Elsewhere, the smart home could certainly offer more opportunities for telcos to add-value to an emerging ecosystem, while the autonomous vehicles offers another opportunity and so does IOT. The issue which many of these telcos are facing is competition from the OTTs. Arguably, the battle for control of the smart home might already have been won by the OTTs, though the same could be said for autonomous vehicles and IOT.

In many of the emerging segments, telcos will remain a connectivity partner though they certainly need more than that. This will remain a consistent stream of revenue, though it will also sleepwalk telcos to utilitisation. In IOT, as an example, the major cloud players are crafting business units to engage enterprise businesses for edge and IOT services; this is a market which the telcos would love to capitalise on for both enterprise and consumer services.

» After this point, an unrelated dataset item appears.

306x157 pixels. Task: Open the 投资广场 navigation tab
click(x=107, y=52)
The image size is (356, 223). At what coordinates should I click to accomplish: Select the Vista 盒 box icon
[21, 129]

Security is another which is increasingly becoming a possibility. The concept of cybersecurity is generating more headlines and consumers are becoming more aware to the dangers of the digital world. Arguably, the telcos are in the strongest position to generate revenue from this segment; there is trust in the brand and they have largely avoided all the scandals which are driving the introduction of new regulation.

Unlimited data is certainly not commonplace today, but with the services of tomorrow promising to gobble up data at an unfathomable pace, it would surprise few to see more people migrating to these tariffs. The question is how you make money once you have migrated everyone.

Diversification and the acquisition of new products is not a simple task, but then again, it is becoming increasingly difficult to imagine how single revenue stream telcos will be able to survive in the world of tomorrow.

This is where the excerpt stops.